A cominciare dalla fase difensiva, il suo cruccio principale. Mazzarri aspetta il miglior Campagnaro (anche per impiegarlo a sinistra nella difesa a tre), attende il recupero di Santacroce per ridisegnare la retroguardia, renderla più veloce e scattante. E punta molto sul centrocampo, dove ricerca gli equilibri esatti e le distanze giuste. In attesa di gennaio e dei rinforzi che chiederà a De Laurentiis, col quale è previsto un primo bilancio dopo la trasferta di Catania, quando il campionato si fermerà di nuovo. Un faccia a faccia prima che il patron prenda di nuovo l’aereo per gli States, e sarà –quella- anche la settimana in cui dovrà essere definito l’assetto societario e verrà individuata la figura del nuovo direttore generale. E a proposito di mercato, sono due ex giocatori di Mazzarri i primi sul taccuino di Bigon: Modesto, esterno sinistro del Genoa e Sammarco, centrocampista di sostanza che sta trovando poco spazio con l’Udinese. Ma non sono gli unici, molto dipenderà dall’incontro previsto dopo Catania e dalle reali intenzioni di spendere di Aurelio De Laurentiis, che a gennaio vorrà anche provare a porre rimedio ad un paio di sconsiderate operazioni effettuate da Marino (Hoffer e Zuniga).
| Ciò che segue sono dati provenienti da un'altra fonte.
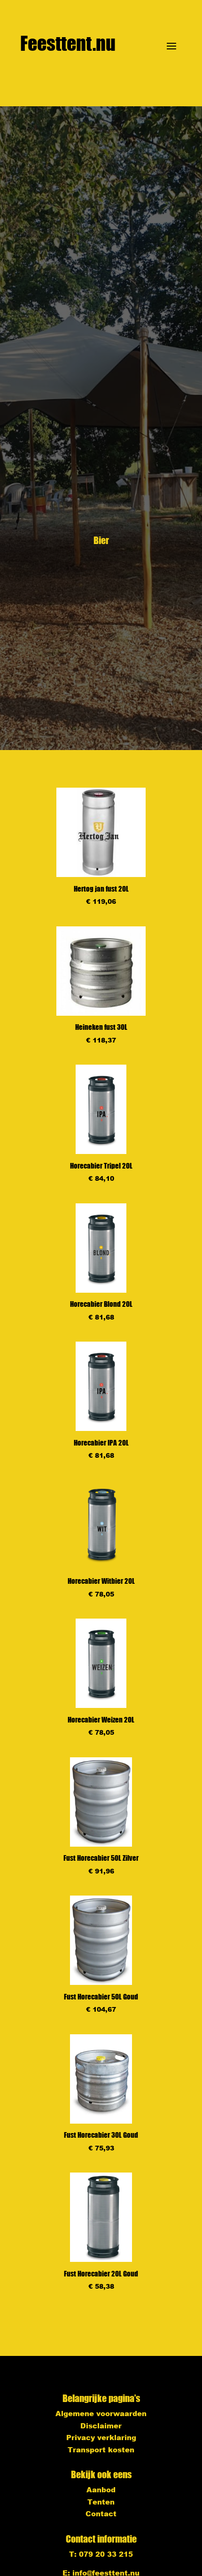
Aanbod (101, 2489)
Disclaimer (101, 2425)
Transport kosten (101, 2449)
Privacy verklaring (101, 2437)
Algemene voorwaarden (101, 2413)
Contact (101, 2513)
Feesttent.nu (68, 43)
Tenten (101, 2502)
Difesa da registrare dunque, Mazzarri ha di che lavorare dopo che pare abbia trovato la soluzione vincente davanti, dove è stato disciplinato Lavezzi, non più libero di girovagare per il campo ma innanzitutto esterno di sinistra. A destra punge Hamsik con la sua sagacia tattica, mentre al centro in attesa del miglior Quagliarella anche in Sicilia potrebbe essere schierato dall’inizio Denis, convincente a Torino. Ma per Fabio non si tratterebbe di una bocciatura, Mazzarri lo aspetta senza fretta. Soprattutto adesso che a gonfiare la rete ci stanno pensando i centrocampisti, merito di una mentalità offensiva e di un nuovo disegno tattico (si andrà avanti col 3-4-3) che sta esaltando la propensione offensiva del materiale a disposizione. La coperta però diventa corta. Ed ecco perché a Castelvolturno da martedì il lavoro sarà incentrato soprattutto sulla fase difensiva. Non si può rischiare di andare sempre sotto, la fatica si raddoppia e il cuore ne risente. La svolta è arrivata, adesso va prolungata. “Grazie soprattutto alla disponibilità dei ragazzi”. Mazzarri e il gruppo hanno già sottoscritto il patto per l’Europa.